Air pollution standards draw widespread criticism
The US government approved new air pollution standards on Sept. 21, promising "cleaner air to all Americans," but health and environmental groups said the revised rules are too weak to protect against lung disease and other pollution-related ailments.
The new standards pertain to fine and coarse particulate matter (PM) that is expelled from tailpipes, factory smokestacks, farm equipment and other sources. Exposure to PM is linked to several health conditions, from aggravated asthma to premature death in people with heart and lung disease, according to the EPA.
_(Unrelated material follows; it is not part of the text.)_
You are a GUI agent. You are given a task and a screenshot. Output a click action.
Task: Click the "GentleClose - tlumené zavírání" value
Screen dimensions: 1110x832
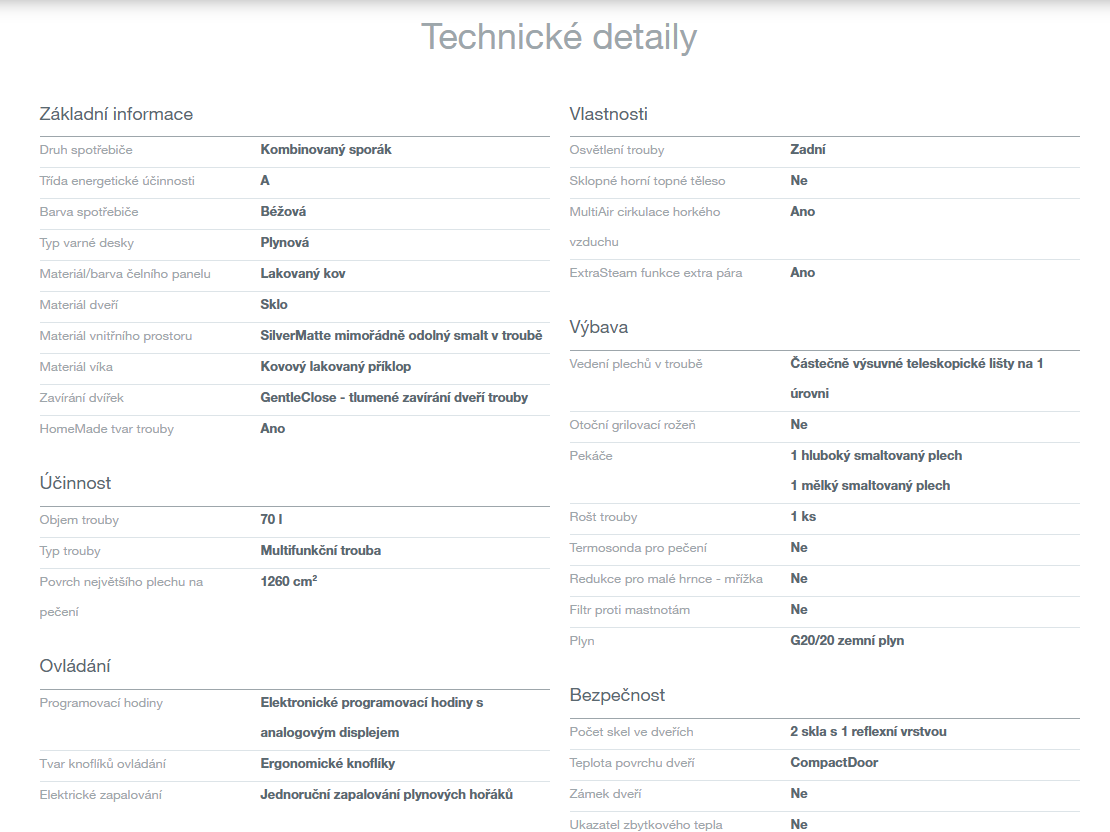pos(394,398)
The EPA's new rule lowers the limit on how much fine PM US citizens may be exposed to over a 24-hour period, cutting the existing standard of 65 micrograms per cubic meter of air to 35. However, it leaves the annual limit for fine PM in the air unchanged. It also rescinds the annual coarse particle standard, citing a lack of available evidence of an association between long-term exposure to coarse particles at current levels and adverse health effects.
At a news conference, EPA Administrator Stephen Johnson touted the rules as "the most protective air quality regulations in US history," and said, "All Americans deserve to breathe clean air. That's exactly what we're doing today."
But Johnson's announcement of the rules drew harsh criticism from all sides of a long-running debate over PM regulation, including from some of the EPA scientists who had helped develop the new standards.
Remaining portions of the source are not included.